EL PRIMER TRIBUNAL CONSTITUCIONAL DEL MUNDO CUMPLE UN SIGLO DE EXISTENCIA

Gabriel Orellana Rojas

El día uno de octubre de 1920 fue aprobada la Constitución de la Primera República de Austria, cuya vigencia se extendió hasta 1934.  De la misma destaco que se logró gracias al acuerdo logrado entre los partidos socialdemócratas y social cristiano, en aquel momento mayoritario.  Fue el canciller Karl Renner, otro destacado jurista, quien, además de la redacción del primer borrador del proyecto de constitución también le encargó preparar la recepción del nuevo ordenamiento republicano del Reicherichtshof (Tribunal imperial de la época habsbúrgica).

Acorde con las muy valiosas enseñanzas del Profesor Gerardo Eto Cruz, ex magistrado del Tribunal Constitucional de la República del Perú, (El primer centenario de los tribunales constitucionales en el mundo): «el tema del control de la constitucionalidad de las leyes, como también la afirmación y tutela de los derechos fundamentales de la persona, no existió –como problema en sí— hasta antes del advenimiento del constitucionalismo; ello, por supuesto, sin desconocer que la lucha de las personas por su libertad frente al poder político ha existido siempre, ya que tuvo cauce institucional en diversas figuras, incluso de la Grecia antigua. En esta perspectiva lo que queremos señalar es que los Estados Unidos, hasta antes del siglo XVIII en que se pretende racionalizar el ejercicio del poder a través de las Constituciones, no pudieron concebir la existencia de los fenómenos del control de constitucionalidad de las leyes, como la protección de los derechos humanos, toda vez que no hubo, lo que Adolfo Merkl y Kelsen denominaron como “la estructura jerárquica del orden jurídico.” En efecto, los estados republicanos modernos, a partir del siglo XVIII para adelante, y bajo el marco de los textos constitucionales, generaron lo que Kelsen […] en su “Teoría Pura del Derecho” denomina como el proceso de creación del derecho, el que se verifica a través de peldaños normativos, en una suerte de retroalimentación recíproca: las normas deben su validez en otras, y éstas en otras, hasta desembocar en una pirámide jurídica en la que la Constitución expresa el grado superior que Kelsen termina por atribuirle una norma jurídica hipotética no positiva. […] A raíz de la construcción escalonada del orden jurídico, es que se plantea que unas normas, al no compatibilizar con la norma mayor, entran en conflicto y requieren ser objeto de un control.  He aquí el gran derrotero de la historia constitucional contemporánea y que data desde el origen mismo del constitucionalismo clásico.»     
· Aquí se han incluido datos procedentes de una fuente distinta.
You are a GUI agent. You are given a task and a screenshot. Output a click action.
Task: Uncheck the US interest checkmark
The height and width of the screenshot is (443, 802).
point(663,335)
A lo dicho cabe señalar, con palabras de Francisco Fernández Segado —citado por Eto Cruz—que «el constitucionalismo histórico alumbró dos tipos básicos de sistema de control de la constitucionalidad: el control por órganos judiciales ordinarios, característico del sistema constitucional norteamericano, y el control por un órgano político, de impronta francesa.» Y hace notar que el modelo estadounidense «obedeció a circunstancia históricas y políticas distintas a la europea.  […] Jamás los ardientes revolucionarios franceses iban a otorgar a los jueces facultades de controlar la constitucionalidad de las leyes. La razón, históricamente, era comprensible: los jueces habían sido instrumentos de los reyes en las monarquías absolutas. Se pensaba, entonces, que los jueces al no ser depositarios de la soberanía (el Parlamento), no podían tener dicha prerrogativa que, en principio le correspondía al Congreso.  Paralelamente a ello, y en el siglo XIX, surge la teoría de que el Parlamento era la máxima autoridad suprema; es decir el poder supremo […] porque el Parlamento es expresión del pueblo, y el pueblo en las democracias es lo máximo que existe como representación, los ideólogos de la época se interrogaban por qué un juez va a declarar que una ley no es aplicable.  Esto importaba ir contra una tradición filosófica política.  Fue sí como el pensamiento europeo se entrampó; pues por un lado se decía que el Parlamento era soberano y hacía lo que quería y, por otro lado, los jueces eran simples autómatas de la ley (recuérdese las famosas palabras de Montesquieu en El Espíritu de las Leyes).  Por lo tanto, los jueces sólo debían aplicar ley, aún cuando ella pudiera ser inconstitucional.  Esto fue, en líneas generales, el gran problema de fines del siglo XVIII e inicios del siglo XIX.»  Llegado el momento, Kelsen no optó por ninguno de estos dos modelos, tema del cual me ocuparé en mi próxima columna.